Transform and Load Data in just a few Simple Steps

Upsolver SQLake makes it easy to ingest raw data from a variety of sources (such as Amazon S3, Apache Kafka, and Amazon Kinesis Data Streams) into an Amazon S3-based data lake as well a data warehouse (such as Snowflake and Amazon Redshift). 

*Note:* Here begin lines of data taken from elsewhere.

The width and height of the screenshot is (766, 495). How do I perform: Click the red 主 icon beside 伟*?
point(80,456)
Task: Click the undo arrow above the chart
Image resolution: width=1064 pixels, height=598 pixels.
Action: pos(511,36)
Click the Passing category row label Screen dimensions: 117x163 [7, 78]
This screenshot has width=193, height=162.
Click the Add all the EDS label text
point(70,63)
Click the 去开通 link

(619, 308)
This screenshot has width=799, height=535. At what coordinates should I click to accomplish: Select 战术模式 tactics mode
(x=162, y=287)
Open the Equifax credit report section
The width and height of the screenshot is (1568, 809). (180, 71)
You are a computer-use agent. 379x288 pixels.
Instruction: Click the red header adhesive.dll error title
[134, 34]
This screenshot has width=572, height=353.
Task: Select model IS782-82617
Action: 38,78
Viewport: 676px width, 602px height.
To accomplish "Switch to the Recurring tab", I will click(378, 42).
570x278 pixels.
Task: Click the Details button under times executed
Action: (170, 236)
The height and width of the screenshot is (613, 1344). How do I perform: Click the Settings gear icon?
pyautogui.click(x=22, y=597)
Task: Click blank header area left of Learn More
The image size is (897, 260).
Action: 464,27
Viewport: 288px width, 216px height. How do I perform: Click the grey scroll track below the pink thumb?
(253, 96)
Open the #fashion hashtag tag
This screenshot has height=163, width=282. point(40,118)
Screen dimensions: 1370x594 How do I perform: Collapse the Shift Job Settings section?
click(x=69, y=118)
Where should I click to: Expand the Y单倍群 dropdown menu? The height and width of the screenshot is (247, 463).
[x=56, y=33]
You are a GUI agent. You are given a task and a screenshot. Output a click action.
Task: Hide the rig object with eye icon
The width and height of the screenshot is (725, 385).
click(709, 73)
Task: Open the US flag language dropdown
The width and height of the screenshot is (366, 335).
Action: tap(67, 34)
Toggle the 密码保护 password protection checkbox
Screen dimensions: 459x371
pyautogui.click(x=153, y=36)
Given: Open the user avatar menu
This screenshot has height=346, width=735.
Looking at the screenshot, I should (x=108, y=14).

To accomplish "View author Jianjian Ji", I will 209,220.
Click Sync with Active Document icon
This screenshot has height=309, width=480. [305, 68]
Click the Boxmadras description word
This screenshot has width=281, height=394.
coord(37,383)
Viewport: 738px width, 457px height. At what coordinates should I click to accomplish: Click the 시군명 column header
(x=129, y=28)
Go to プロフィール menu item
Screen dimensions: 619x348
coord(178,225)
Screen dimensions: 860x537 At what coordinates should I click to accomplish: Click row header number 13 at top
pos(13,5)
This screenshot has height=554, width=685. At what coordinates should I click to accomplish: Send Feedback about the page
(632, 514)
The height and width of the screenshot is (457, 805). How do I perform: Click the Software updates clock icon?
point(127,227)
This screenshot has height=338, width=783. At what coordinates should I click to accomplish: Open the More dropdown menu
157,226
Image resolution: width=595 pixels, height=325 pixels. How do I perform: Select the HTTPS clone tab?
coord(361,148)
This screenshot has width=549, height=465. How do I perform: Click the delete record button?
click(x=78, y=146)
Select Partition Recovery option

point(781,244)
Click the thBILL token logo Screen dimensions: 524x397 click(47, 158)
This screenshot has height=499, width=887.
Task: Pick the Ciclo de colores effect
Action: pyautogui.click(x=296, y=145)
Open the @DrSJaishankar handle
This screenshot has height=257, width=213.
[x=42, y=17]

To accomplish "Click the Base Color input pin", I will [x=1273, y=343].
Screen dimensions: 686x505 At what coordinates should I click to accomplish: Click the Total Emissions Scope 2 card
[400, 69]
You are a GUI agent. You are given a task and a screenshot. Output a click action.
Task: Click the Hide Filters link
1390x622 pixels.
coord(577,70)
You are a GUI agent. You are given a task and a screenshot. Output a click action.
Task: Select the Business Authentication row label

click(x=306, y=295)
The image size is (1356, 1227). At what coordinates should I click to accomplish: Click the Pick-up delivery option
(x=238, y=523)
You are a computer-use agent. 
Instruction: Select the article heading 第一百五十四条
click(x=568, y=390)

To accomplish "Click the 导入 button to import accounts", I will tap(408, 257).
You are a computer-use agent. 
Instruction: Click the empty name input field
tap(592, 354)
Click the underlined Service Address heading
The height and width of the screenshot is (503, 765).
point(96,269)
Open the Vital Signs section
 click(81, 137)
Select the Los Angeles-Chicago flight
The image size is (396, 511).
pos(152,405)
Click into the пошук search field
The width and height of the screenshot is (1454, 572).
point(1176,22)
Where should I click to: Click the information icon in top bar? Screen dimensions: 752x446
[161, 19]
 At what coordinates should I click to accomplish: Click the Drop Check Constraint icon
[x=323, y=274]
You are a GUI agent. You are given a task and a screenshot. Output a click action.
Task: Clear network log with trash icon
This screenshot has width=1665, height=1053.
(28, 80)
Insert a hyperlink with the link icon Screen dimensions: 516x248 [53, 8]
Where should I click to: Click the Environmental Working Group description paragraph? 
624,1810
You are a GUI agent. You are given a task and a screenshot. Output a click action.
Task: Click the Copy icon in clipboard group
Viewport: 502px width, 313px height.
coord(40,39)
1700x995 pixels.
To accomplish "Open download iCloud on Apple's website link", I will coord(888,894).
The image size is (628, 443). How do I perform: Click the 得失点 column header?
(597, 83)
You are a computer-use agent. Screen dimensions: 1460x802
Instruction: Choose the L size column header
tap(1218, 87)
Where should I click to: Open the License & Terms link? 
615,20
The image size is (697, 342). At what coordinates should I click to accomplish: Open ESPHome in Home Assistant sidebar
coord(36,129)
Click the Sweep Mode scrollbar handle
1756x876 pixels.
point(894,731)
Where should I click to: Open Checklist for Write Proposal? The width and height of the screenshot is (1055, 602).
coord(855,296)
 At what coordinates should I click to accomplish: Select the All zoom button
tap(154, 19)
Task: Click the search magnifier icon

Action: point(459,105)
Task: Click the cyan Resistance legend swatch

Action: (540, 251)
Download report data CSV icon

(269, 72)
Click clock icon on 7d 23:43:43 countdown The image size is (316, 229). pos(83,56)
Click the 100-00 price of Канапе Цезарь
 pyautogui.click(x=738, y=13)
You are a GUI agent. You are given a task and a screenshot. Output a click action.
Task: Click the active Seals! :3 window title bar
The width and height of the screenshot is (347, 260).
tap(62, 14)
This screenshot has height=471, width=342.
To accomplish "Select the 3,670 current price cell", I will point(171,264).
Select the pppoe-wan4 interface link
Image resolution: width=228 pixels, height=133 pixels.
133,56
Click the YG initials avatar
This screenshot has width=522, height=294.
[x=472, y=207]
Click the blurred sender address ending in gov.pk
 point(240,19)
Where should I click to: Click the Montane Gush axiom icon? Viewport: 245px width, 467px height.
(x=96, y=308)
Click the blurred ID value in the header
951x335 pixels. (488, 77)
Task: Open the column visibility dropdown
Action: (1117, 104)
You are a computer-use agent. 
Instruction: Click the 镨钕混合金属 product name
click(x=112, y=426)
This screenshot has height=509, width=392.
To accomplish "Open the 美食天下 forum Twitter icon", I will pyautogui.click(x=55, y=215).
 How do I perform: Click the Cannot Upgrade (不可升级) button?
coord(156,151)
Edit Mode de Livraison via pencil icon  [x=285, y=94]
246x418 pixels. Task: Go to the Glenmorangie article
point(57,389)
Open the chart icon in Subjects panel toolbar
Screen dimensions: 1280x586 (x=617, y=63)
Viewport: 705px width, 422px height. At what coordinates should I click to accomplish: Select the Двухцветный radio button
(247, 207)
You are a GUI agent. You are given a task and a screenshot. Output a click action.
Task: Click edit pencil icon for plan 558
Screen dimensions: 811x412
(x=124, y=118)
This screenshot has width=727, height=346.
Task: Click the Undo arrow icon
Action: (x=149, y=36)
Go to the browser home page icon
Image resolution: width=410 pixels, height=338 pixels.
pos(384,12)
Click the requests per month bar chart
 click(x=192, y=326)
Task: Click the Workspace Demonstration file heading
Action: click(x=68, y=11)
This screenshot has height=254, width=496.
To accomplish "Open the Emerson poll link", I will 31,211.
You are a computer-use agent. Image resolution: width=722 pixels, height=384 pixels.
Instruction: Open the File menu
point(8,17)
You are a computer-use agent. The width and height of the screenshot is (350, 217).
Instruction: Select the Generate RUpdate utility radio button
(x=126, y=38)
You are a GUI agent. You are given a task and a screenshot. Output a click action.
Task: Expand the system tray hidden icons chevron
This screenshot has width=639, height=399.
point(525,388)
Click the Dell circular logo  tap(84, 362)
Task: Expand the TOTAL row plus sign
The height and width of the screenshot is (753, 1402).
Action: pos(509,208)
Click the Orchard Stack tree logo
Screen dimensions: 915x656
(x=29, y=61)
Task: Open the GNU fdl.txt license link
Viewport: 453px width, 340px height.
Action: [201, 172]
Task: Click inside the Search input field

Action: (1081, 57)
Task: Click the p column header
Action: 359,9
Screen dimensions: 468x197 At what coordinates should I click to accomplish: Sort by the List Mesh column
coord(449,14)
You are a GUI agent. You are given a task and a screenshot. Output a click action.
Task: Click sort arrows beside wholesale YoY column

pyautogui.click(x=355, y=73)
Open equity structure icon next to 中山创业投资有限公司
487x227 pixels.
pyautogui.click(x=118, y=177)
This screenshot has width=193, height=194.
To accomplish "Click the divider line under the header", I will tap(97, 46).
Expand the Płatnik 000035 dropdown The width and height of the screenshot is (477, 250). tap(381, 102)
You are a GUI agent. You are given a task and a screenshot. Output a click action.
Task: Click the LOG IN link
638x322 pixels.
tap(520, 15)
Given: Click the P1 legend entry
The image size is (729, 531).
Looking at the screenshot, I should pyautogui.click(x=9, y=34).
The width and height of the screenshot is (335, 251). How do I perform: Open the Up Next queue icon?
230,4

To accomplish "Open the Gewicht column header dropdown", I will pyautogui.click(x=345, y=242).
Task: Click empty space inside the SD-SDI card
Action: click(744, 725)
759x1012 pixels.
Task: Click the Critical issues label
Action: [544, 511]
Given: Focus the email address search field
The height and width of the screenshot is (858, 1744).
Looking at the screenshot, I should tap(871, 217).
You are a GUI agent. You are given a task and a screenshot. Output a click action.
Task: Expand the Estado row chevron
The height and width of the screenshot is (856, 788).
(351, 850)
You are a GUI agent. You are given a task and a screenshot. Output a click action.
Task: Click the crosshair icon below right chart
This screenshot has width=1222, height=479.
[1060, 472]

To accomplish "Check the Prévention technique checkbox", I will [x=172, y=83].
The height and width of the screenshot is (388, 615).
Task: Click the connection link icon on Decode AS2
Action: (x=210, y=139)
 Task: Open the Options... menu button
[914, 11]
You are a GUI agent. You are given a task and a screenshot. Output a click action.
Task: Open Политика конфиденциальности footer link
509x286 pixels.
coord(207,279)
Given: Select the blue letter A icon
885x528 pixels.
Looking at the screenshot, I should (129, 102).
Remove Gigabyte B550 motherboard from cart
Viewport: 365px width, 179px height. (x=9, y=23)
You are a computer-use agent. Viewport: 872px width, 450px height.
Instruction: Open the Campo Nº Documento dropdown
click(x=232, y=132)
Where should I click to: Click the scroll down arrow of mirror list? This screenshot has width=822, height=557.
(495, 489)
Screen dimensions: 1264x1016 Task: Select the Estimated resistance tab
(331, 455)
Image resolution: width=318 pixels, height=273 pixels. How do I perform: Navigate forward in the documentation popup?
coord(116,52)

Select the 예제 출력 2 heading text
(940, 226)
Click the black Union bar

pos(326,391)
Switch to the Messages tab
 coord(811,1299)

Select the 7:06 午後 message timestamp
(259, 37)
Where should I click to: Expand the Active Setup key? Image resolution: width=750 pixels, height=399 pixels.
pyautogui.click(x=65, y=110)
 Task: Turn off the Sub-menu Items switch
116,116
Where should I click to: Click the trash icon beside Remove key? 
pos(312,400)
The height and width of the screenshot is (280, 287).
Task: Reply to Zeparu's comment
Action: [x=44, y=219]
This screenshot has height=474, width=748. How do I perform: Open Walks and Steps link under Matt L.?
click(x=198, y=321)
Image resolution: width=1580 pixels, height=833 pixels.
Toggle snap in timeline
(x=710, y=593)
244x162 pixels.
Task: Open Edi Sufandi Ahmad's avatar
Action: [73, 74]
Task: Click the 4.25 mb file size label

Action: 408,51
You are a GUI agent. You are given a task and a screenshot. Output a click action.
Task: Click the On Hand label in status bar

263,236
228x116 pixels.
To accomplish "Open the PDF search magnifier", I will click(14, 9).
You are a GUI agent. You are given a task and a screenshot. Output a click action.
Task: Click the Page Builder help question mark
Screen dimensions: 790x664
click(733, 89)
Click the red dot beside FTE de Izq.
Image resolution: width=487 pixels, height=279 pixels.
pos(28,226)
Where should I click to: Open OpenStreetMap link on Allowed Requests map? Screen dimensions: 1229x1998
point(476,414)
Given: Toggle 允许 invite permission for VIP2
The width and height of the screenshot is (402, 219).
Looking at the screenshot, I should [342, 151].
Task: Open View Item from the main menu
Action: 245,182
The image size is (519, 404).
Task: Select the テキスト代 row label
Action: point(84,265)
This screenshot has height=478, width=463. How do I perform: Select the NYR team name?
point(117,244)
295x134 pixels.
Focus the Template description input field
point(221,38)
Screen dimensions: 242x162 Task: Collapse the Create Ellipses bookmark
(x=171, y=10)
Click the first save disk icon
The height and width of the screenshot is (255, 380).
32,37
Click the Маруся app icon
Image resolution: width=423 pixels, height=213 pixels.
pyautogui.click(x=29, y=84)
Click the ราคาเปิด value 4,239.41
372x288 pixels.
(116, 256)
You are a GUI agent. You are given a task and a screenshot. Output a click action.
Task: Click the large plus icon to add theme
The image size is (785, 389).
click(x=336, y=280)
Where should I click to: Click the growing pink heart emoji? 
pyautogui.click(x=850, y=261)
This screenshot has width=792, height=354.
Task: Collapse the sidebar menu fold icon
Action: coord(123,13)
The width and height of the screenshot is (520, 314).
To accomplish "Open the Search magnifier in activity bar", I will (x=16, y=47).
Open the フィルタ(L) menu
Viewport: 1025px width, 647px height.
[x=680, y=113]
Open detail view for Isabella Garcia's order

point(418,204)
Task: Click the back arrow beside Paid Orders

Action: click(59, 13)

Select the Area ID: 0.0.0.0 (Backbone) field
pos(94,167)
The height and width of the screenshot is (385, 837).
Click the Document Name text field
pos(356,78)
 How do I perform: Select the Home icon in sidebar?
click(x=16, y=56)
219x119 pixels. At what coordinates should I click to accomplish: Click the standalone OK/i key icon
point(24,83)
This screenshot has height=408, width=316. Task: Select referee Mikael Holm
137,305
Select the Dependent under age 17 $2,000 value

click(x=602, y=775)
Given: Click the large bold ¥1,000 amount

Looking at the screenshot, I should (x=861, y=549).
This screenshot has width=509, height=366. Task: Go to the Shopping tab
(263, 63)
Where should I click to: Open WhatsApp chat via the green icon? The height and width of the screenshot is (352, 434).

Because raw data is often denormalized when it is stored in the data lake, it must be transformed to make it useful.  There are two primary ways to transform and load data:

  1. Extract, Load, and Transform (ELT), in which raw data from the data lake is loaded into the data warehouse, from where it is transformed and loaded into tables used to serve BI
  2. Extract, Transform, and Load (ETL), in which raw data from the data lake is prepared, transformed, and modeled before being loaded into the data warehouse to serve BI and other analytics use cases. 

In this guide you will learn how to use SQLake to cost-effectively extract raw data, transform and model it, then load the modeled data into your warehouse, ready for consumption by data analysts.

Using SQLake to Transform and Load Data

This process consists of 5 straightforward steps:

  1. Create a connection to an S3 data source
  2. Create a connection to Snowflake or Redshift as the target for refined data
  3. Create a job to ingest raw data into a staging table
  4. Create the target Snowflake or Redshift tables
  5. Create a job to model and load results into Snowflake or Redshift

Let’s go through each of these in turn.

1. Create a connection to an S3 data source

Create a connection to the S3 source. For this exercise we’ll be using sample data provided by Upsolver. This example shows an S3 source, but you can connect to other sources as well.

CREATE S3 CONNECTION s3_conn
    AWS_ROLE = 'arn:aws:iam::949275490180:role/upsolver_samples_role'
    EXTERNAL_ID = 'SAMPLES'
    READ_ONLY = TRUE;

2. Create a connection to Snowflake or Redshift as the target for refined data

As with the previous step, you need to create a connection – this time to Snowflake. This connection holds the connection string and credentials to write data into Snowflake.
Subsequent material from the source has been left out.